Work request: Only the lines that contain the string "cube" belong in the answer; pull them from the records.

[Records from a data collection]
-*-*-
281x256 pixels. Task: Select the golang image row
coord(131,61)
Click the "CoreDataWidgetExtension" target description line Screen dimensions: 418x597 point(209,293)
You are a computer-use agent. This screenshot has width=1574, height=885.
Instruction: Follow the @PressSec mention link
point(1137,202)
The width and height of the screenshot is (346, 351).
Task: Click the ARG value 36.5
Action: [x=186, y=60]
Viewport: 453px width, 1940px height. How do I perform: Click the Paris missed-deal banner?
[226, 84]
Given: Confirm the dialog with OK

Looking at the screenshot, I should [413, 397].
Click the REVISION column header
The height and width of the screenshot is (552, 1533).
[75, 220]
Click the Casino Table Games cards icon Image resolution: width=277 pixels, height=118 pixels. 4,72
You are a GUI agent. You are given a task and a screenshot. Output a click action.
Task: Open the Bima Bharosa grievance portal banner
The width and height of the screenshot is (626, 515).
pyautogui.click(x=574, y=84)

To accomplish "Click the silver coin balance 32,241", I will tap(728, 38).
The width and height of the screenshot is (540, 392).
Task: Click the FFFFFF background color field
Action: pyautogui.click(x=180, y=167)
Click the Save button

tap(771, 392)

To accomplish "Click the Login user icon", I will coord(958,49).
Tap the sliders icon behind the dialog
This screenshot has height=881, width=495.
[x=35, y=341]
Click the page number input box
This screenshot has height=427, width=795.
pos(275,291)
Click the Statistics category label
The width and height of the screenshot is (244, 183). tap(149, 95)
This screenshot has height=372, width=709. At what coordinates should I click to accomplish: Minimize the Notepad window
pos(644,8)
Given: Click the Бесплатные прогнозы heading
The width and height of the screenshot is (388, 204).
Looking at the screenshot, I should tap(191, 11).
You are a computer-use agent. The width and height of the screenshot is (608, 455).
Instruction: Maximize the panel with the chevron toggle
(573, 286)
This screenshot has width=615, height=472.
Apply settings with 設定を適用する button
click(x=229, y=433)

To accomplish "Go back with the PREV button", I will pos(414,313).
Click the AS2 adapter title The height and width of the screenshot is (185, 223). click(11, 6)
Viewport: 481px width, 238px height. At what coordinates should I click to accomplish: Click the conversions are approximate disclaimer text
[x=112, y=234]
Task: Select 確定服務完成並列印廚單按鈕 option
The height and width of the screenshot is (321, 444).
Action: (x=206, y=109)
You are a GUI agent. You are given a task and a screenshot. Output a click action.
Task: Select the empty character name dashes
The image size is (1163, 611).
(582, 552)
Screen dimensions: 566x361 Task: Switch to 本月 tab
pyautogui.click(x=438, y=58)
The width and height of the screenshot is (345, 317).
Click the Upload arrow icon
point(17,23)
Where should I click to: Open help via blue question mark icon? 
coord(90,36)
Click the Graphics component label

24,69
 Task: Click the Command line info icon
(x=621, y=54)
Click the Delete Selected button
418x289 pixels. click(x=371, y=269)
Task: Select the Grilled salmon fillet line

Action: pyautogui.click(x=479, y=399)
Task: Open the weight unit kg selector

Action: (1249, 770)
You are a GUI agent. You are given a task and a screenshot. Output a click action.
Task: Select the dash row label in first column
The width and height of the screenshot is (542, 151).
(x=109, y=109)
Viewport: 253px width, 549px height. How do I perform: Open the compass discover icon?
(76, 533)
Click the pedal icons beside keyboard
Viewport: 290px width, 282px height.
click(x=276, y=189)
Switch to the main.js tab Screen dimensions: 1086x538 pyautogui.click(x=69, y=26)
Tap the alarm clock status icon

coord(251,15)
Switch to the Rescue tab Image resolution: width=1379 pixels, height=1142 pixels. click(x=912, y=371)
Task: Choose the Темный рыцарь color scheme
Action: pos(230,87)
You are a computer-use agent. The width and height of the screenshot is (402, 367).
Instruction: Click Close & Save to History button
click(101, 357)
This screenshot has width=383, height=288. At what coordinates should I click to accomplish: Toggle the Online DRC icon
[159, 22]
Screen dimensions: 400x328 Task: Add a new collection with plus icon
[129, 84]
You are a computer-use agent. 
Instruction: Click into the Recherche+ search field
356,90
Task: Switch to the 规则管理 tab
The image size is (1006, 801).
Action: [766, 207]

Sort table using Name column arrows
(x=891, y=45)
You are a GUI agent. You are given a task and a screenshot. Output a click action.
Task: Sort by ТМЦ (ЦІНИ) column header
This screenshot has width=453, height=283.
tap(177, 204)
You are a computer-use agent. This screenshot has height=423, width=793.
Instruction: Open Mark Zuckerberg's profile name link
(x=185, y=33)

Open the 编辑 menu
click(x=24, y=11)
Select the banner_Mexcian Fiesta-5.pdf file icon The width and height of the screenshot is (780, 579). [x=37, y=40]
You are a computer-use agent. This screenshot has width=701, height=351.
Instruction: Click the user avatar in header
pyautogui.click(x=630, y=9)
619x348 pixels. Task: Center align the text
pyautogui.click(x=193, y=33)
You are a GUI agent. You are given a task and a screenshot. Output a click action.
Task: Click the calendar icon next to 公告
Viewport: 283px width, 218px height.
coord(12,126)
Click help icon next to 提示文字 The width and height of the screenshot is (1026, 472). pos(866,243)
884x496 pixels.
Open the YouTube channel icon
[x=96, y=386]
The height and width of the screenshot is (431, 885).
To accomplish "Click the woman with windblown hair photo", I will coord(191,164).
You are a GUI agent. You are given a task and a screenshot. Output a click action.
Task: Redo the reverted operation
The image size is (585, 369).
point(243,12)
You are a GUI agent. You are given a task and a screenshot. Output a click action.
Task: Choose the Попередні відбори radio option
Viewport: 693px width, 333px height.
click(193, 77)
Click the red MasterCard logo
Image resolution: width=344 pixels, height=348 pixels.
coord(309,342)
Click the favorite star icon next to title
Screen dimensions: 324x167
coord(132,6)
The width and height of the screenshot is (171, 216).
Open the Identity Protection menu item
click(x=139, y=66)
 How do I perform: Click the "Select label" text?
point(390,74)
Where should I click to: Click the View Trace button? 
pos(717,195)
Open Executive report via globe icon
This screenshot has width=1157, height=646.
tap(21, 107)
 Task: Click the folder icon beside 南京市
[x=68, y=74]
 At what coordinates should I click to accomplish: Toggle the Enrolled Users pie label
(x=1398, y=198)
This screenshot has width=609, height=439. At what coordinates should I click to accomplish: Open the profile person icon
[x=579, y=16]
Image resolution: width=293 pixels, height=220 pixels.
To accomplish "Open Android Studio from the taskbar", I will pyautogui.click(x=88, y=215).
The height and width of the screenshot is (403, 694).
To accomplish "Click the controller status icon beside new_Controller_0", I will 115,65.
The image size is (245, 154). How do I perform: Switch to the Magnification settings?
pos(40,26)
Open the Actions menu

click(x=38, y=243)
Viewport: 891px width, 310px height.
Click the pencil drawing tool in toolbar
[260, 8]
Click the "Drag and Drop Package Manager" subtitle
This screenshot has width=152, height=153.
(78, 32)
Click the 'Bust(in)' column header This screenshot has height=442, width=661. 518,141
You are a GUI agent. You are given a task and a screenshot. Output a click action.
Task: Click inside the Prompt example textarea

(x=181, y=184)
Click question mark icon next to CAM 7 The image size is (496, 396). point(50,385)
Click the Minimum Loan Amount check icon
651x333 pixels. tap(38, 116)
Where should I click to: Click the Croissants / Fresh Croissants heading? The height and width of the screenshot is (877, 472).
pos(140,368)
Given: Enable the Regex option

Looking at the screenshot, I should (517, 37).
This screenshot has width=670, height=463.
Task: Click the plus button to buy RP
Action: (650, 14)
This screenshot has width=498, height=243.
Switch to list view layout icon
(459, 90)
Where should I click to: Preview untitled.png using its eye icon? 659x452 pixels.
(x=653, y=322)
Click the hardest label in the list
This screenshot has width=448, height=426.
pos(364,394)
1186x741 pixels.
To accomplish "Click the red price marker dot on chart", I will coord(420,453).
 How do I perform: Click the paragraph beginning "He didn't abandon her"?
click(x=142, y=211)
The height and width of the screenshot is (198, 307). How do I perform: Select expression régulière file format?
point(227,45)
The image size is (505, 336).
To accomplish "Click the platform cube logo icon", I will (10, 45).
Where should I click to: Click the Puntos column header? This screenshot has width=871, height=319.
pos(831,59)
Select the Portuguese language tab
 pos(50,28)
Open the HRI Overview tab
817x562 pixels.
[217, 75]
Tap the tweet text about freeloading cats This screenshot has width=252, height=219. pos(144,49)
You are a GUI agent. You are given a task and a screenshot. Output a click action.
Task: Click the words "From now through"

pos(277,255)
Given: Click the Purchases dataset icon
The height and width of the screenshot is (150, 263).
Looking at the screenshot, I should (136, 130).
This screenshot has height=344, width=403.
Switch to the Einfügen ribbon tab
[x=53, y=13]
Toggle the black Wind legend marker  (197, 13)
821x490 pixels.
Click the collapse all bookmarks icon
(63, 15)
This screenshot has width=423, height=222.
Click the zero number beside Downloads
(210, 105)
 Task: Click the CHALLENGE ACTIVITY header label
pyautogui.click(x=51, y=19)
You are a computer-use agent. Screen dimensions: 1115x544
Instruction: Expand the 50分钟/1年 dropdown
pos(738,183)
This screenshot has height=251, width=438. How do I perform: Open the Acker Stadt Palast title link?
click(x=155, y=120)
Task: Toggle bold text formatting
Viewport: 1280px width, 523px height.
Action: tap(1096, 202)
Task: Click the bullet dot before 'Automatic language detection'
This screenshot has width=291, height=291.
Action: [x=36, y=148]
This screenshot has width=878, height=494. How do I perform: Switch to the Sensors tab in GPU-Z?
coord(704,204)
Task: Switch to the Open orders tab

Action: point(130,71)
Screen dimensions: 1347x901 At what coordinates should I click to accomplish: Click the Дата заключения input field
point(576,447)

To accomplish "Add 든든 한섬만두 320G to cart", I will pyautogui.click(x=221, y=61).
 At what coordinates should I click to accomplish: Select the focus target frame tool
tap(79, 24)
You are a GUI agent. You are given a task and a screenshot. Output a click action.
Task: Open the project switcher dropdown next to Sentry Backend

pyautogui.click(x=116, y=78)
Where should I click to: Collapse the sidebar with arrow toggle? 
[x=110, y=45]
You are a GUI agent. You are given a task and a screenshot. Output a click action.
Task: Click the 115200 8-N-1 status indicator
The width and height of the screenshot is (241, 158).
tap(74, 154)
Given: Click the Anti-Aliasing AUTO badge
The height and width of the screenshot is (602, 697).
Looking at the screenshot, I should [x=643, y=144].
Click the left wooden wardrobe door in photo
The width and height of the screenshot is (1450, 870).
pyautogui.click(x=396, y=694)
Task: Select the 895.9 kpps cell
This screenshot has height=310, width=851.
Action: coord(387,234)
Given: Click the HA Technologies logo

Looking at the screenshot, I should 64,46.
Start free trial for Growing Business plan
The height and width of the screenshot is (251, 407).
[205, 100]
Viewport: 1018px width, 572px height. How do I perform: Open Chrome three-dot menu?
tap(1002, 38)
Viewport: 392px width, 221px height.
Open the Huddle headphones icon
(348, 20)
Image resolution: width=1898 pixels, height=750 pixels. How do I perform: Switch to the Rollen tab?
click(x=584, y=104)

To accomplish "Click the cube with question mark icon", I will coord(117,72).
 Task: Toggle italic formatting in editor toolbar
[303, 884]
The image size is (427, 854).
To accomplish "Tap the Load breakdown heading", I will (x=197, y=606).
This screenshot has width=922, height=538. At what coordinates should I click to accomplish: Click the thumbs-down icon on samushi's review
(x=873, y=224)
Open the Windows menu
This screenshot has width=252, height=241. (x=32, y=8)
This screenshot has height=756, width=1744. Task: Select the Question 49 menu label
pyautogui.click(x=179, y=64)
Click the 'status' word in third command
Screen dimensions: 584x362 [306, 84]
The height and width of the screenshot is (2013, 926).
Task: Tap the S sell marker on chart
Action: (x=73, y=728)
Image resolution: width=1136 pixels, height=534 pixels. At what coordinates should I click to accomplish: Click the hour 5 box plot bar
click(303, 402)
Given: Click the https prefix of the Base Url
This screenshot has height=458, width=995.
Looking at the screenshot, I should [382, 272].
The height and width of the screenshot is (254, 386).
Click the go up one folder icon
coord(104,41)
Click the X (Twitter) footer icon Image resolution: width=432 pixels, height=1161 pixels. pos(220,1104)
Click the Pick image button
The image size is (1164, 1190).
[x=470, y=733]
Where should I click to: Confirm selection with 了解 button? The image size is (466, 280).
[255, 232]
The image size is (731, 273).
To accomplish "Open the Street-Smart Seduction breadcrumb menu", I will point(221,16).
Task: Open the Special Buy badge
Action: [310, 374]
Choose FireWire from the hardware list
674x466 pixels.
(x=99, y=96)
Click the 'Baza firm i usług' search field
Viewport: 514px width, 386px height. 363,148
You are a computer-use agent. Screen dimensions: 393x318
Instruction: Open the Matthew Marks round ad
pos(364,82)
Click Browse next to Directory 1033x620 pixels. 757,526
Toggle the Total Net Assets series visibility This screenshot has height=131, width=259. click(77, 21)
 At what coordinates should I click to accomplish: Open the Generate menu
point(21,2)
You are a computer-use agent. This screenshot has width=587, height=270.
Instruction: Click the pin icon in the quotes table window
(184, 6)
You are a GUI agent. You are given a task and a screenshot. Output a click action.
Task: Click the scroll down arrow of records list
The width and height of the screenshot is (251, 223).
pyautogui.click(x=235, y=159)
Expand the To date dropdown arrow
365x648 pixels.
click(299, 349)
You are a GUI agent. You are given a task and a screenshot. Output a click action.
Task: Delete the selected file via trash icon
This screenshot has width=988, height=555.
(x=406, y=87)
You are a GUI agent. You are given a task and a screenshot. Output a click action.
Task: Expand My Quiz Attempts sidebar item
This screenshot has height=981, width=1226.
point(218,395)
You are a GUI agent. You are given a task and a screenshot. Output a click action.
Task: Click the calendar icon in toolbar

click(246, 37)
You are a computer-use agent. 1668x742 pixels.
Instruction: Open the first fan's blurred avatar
-*-*-
The answer:
To accomplish "Click the platform cube logo icon", I will (10, 45).
To accomplish "Click the cube with question mark icon", I will coord(117,72).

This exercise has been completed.